In fact, there was never a good reason to closely link Zarqawi to al-Qaeda in the first place. As long ago as the June 25, 2003 issue of Newsweek, columnists Michael Isikoff and Mark Hosenball reported on German intelligence showing that not only was Zarqawi not a "collaborator of Osama bin Laden," as Powell charged in his UN speech, he was the head of his own terrorist group, al-Tawhid, and may even have been a jealous rival of bin Laden. That they knew each other and had some overlapping goals and kept in contact is undeniable. But the fact is that Zarqawi has been his own agent, certainly in no way answerable to al-Qaeda or any of its leaders.
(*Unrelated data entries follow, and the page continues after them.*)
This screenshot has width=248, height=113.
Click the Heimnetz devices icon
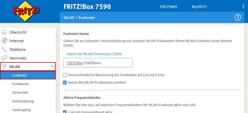click(4, 58)
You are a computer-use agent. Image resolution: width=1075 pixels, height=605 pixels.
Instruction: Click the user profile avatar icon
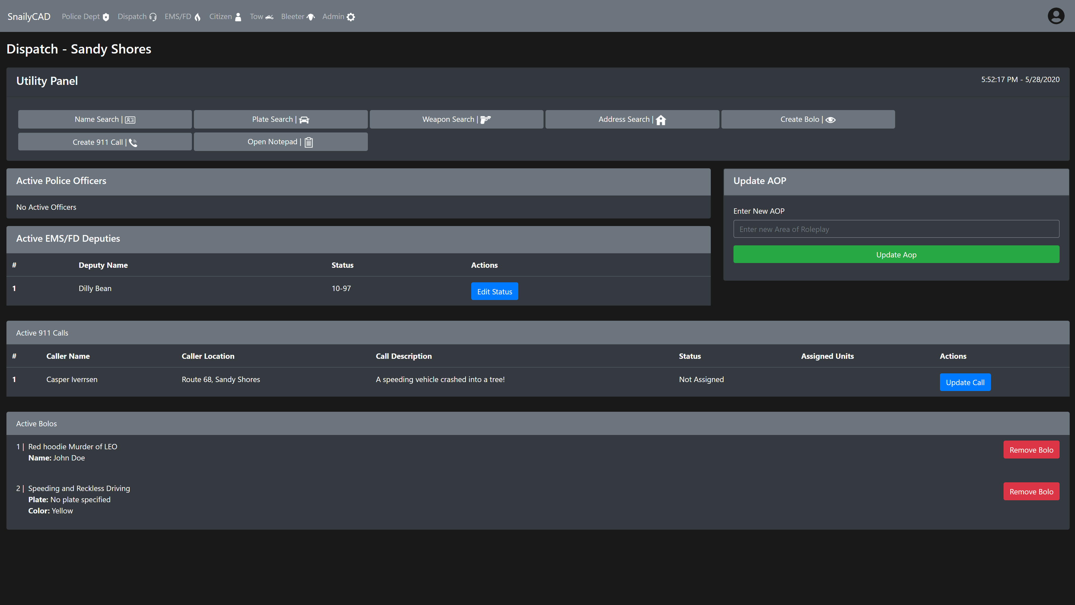click(x=1056, y=16)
So what does that mean for the authenticity of the document? I'm not sure. I still have my doubts, partly because it makes out the situation facing the insurgency - or at least Zarqawi's part of it - to be measurably worse, and US policy correspondingly more effective, than most observers think. But a fake would not, I suspect, so transparently refute an al-Qaeda connection to the violence. My best guess is that the document is genuine (although perhaps not written by Zarqawi) but is deliberately somewhat over the top in its descriptions, the better to make the case for assistance.
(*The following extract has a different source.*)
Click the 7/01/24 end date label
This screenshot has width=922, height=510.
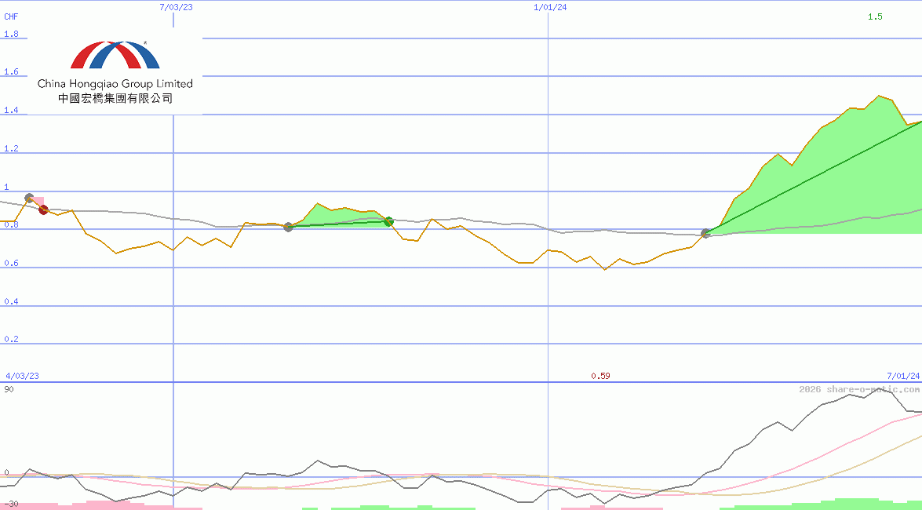[902, 376]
And the truth is, even if the letter is genuine, it doesn't take away from the dangerous and tenuous situation that is Iraq. Don't forget that the plan described was to launch attacks on Shiite targets in order to provoke retaliation against Sunnis and thus "awaken the sleepy Sunnis who are fearful of destruction and death at the hands" of the Shiites. That is, it did not propose to create tensions and fears, it proposed to exploit those that already exist.
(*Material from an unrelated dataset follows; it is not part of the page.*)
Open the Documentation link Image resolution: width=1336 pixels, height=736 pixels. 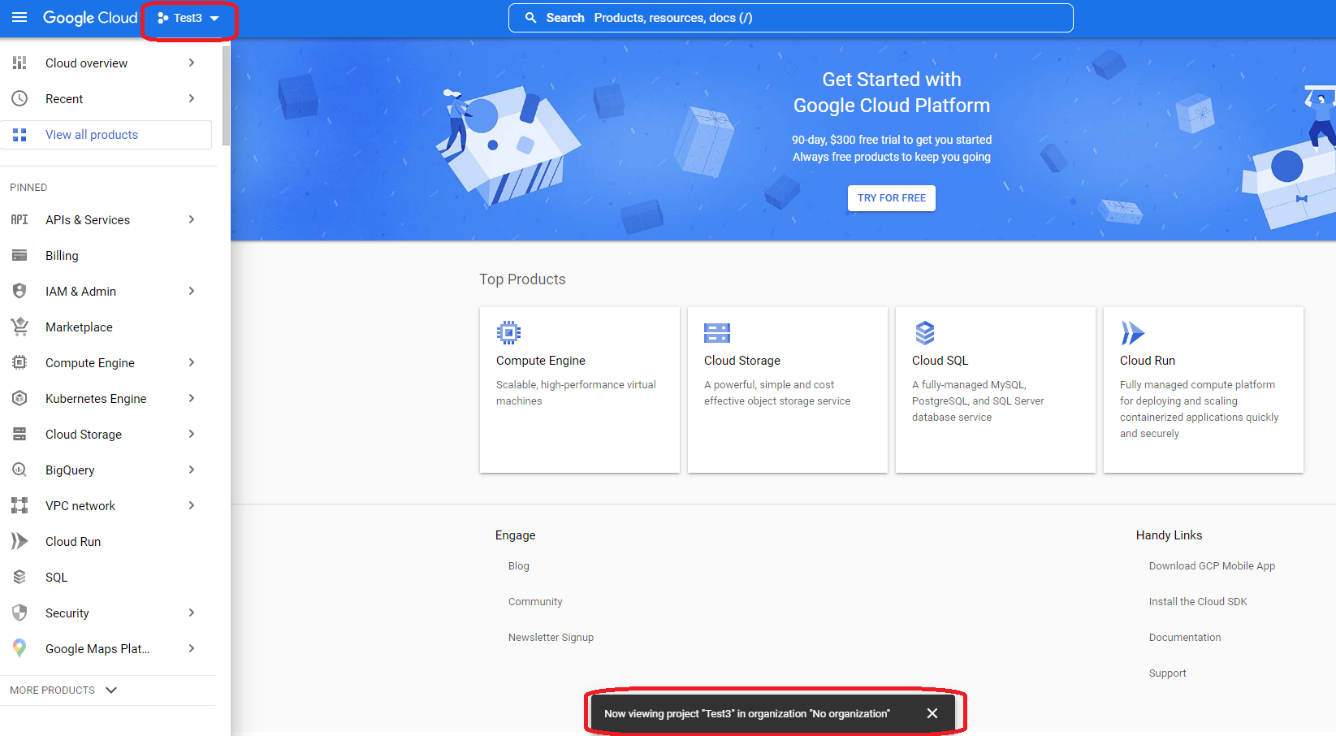(x=1184, y=638)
Not quite three weeks ago I raised the possibility of Iraq dissolving into a three-way civil war, a few days before it developed that the CIA was telling Washington the same thing. Now comes another voice, found in Time magazine for February 10.
"I will tell you right now, I believe there will be civil war in Iraq come July," warns retired General Anthony Zinni, an opponent of the war who, as chief of U.S. Central Command from 1997 to 2000, commanded all U.S. military forces in the Middle East and Persian Gulf regions.Not one of those judgments is based on the activities of "outsiders," to use General Kimmitt's word (truly an odd one coming from an American); all are based on the very real existence of bitter ethnic, nationalistic, and religious rivalries.
We have seen - recently seen - what can happen when long-suppressed rivalries of these sorts bubble freely to the surface. We saw it in the former states of the USSR. We saw it in the Balkans. I fear we will yet see it in Iraq.